*** Block opens ***
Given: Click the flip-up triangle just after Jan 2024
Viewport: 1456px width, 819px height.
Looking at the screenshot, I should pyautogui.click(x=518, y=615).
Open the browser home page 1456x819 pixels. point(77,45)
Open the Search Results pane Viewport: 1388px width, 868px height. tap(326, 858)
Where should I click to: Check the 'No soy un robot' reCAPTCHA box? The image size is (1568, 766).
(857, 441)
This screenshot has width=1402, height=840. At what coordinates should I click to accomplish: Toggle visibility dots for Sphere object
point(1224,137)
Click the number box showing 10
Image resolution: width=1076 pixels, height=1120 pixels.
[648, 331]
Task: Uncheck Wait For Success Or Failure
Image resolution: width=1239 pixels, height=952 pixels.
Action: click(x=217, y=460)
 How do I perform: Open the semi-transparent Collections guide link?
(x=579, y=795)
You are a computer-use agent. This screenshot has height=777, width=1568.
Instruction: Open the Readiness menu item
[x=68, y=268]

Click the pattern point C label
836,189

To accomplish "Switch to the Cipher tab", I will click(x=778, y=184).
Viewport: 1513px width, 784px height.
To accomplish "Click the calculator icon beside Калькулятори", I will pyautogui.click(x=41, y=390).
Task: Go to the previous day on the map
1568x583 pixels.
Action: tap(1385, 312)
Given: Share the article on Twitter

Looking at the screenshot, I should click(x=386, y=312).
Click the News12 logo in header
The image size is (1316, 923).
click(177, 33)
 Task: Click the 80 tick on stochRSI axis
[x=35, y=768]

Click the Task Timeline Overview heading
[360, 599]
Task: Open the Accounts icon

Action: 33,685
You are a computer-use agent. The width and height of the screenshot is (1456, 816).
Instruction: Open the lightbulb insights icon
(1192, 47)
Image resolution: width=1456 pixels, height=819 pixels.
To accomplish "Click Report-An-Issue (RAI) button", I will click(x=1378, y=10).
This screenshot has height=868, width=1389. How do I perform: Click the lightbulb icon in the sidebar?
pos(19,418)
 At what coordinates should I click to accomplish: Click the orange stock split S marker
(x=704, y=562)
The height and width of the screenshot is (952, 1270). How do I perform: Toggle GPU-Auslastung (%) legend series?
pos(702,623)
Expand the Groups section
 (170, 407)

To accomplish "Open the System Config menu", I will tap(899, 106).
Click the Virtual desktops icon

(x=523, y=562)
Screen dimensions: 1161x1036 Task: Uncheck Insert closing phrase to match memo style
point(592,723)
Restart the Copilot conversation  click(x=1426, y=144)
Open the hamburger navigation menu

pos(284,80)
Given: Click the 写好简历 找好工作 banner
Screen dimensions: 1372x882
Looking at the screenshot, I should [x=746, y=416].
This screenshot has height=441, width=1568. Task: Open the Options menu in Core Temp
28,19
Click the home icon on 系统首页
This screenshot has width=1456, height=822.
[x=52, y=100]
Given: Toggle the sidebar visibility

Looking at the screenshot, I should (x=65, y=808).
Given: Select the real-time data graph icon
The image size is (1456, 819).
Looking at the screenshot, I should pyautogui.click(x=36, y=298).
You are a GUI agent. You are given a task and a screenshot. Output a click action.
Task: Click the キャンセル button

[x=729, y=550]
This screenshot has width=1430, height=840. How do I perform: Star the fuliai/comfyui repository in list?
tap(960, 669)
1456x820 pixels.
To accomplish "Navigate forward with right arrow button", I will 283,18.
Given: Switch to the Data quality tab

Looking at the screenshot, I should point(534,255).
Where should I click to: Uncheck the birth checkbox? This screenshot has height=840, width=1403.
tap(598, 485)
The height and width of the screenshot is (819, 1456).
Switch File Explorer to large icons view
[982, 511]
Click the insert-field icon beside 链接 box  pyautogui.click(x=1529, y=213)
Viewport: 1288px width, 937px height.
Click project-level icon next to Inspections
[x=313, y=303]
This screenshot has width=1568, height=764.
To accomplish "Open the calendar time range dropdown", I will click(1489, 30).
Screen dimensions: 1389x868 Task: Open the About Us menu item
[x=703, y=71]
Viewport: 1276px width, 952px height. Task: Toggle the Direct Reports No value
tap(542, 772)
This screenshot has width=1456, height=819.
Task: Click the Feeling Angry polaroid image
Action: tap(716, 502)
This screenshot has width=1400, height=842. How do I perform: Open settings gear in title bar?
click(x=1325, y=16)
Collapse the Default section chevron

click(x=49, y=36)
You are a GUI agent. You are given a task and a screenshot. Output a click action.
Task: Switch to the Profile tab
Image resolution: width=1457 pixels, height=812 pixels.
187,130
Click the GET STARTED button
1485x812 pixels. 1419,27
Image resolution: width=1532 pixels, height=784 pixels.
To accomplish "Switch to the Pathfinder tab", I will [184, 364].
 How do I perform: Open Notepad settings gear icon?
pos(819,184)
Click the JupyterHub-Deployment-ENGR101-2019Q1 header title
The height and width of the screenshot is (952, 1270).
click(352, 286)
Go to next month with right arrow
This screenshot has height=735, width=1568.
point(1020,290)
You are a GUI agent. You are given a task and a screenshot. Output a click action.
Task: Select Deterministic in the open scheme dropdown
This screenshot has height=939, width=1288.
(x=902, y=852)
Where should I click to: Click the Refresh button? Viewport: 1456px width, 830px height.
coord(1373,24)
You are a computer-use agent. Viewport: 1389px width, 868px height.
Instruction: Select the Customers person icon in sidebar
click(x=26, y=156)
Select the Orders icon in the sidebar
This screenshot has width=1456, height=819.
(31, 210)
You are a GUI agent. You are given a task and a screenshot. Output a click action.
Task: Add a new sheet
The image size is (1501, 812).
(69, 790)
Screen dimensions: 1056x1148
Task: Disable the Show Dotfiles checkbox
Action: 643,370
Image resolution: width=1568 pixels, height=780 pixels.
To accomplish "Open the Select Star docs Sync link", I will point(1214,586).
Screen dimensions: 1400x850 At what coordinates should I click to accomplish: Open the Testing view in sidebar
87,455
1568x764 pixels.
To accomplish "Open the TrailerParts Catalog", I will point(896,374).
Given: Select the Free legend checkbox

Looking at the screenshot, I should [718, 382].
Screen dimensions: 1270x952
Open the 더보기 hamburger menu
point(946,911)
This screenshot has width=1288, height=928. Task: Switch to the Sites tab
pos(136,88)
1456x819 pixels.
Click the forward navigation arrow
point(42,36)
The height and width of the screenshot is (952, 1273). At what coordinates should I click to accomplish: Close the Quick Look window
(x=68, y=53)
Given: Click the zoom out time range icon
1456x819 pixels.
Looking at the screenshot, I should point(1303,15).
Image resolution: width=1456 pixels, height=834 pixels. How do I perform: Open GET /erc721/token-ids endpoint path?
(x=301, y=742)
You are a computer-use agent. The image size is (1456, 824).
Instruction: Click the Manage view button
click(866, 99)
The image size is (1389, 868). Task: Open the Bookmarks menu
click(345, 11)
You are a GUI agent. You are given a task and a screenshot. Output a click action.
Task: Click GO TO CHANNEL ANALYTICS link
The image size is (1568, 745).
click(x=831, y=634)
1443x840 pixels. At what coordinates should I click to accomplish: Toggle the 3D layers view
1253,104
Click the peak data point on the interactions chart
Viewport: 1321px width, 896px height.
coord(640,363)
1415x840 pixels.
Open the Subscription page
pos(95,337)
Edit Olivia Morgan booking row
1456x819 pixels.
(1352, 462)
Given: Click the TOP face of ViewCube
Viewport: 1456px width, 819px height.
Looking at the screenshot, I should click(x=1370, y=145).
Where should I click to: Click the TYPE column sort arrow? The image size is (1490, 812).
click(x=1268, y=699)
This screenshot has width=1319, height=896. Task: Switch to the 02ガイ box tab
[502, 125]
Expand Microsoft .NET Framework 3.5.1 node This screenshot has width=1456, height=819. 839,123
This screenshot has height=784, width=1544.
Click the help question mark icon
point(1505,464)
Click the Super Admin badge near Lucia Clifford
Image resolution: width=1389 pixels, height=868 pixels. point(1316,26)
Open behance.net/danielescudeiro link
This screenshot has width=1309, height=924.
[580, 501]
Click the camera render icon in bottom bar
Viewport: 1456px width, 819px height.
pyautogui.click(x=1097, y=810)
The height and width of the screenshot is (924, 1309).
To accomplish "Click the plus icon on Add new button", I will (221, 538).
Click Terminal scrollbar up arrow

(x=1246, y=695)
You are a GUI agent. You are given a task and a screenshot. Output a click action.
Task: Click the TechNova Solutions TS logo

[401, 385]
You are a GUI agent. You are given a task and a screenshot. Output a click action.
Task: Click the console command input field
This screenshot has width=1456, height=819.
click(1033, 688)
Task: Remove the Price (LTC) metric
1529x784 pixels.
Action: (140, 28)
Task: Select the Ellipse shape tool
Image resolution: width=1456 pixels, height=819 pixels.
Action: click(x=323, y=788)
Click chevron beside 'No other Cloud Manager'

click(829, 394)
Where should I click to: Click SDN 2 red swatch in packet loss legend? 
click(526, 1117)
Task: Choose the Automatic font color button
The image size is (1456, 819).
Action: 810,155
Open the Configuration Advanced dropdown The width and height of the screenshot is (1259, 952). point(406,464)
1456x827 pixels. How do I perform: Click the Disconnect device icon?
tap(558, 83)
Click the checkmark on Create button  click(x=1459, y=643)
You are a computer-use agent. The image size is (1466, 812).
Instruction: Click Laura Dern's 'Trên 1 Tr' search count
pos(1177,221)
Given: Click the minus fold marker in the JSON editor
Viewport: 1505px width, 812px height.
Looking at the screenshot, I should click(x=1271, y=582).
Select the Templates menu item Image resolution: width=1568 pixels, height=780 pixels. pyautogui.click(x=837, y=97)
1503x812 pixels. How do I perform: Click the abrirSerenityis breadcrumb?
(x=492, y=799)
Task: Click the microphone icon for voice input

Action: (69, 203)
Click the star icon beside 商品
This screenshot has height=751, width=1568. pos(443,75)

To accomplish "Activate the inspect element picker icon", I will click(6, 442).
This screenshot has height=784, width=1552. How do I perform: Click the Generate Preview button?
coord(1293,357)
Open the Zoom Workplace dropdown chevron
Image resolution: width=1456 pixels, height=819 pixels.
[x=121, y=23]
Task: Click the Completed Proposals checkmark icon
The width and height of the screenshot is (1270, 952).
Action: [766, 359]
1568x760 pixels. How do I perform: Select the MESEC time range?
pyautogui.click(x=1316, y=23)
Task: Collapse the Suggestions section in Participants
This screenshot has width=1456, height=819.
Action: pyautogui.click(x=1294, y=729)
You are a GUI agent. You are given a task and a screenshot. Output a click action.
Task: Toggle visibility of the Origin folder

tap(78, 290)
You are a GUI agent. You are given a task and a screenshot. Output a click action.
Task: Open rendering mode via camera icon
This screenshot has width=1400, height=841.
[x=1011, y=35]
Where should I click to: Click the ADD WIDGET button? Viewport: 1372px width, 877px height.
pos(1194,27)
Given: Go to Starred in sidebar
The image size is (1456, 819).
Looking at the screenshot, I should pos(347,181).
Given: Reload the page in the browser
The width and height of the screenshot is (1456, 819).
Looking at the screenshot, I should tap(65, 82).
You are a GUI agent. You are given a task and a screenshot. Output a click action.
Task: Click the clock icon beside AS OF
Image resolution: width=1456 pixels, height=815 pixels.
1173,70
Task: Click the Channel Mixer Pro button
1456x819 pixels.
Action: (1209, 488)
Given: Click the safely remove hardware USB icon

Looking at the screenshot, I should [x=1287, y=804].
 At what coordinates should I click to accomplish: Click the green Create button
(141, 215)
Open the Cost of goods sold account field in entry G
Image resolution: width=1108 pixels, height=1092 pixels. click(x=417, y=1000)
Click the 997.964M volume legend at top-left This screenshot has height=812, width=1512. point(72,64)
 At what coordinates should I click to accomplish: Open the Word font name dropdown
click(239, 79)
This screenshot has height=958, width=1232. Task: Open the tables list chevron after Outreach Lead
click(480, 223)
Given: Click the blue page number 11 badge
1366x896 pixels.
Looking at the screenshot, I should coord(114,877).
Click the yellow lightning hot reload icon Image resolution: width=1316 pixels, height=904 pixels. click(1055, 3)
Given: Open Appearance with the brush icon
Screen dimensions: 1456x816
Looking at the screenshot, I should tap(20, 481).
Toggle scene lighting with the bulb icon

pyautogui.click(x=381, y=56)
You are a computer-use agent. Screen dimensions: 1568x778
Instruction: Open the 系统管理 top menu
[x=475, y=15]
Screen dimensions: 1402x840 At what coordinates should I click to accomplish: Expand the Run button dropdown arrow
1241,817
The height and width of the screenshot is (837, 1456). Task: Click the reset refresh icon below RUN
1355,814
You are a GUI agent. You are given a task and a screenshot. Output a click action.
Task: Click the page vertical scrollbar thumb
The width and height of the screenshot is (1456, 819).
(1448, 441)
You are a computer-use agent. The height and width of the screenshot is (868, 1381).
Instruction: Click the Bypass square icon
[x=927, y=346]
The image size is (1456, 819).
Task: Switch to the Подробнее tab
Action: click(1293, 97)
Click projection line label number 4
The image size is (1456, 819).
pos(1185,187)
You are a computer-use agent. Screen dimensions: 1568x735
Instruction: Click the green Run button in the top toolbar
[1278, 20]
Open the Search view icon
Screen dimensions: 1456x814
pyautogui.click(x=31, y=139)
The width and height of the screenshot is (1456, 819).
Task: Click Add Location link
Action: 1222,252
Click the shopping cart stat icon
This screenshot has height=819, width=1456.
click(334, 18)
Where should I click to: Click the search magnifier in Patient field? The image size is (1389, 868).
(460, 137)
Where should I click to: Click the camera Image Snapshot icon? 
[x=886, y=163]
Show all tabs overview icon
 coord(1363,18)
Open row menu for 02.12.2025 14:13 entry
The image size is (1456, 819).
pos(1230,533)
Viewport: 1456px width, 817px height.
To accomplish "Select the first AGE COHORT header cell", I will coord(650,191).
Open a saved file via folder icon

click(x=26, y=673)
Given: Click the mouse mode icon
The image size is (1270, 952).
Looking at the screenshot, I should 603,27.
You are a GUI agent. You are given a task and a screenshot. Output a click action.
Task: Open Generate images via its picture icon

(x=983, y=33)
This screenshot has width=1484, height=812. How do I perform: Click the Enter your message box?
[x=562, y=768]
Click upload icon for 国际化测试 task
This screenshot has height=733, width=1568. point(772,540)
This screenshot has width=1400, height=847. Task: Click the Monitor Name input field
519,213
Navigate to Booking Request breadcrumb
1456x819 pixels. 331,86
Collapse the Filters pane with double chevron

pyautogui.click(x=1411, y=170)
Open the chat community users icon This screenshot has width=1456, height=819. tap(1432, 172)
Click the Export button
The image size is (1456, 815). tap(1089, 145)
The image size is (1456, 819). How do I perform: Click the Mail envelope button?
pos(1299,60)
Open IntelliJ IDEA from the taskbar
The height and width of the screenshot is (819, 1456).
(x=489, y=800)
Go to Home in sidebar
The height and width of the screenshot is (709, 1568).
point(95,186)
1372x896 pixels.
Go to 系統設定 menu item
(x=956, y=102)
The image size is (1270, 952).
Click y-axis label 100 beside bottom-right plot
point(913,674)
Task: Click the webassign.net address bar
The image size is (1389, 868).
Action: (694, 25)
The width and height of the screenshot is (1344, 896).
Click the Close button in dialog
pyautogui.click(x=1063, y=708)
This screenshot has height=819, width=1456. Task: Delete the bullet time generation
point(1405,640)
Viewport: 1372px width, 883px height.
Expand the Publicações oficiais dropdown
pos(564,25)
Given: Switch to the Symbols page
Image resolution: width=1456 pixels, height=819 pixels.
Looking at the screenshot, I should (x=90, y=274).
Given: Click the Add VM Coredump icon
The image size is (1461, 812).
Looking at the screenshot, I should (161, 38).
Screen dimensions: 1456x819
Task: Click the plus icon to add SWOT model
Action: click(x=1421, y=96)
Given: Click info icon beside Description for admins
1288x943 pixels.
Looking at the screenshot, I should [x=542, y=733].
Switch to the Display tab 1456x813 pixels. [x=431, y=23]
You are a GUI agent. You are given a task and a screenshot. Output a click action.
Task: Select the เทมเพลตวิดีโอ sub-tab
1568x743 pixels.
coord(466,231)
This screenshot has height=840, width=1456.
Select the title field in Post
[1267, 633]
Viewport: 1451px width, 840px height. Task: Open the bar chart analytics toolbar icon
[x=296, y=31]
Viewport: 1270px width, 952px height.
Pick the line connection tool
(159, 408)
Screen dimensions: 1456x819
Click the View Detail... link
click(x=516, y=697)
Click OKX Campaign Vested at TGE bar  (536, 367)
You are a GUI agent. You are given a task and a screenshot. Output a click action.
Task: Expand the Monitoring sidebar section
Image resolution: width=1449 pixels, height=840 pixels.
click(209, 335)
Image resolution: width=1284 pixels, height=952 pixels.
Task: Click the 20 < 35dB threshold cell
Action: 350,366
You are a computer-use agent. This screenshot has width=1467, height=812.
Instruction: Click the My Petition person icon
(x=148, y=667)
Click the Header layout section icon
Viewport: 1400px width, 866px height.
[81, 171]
*** Block closes ***
- TASK DIRECTIONS: If a line in the data contains the string "number", copy it.

- RESPONSE TO THE TASK:
Click the number box showing 10
Given: Click the blue page number 11 badge
Click projection line label number 4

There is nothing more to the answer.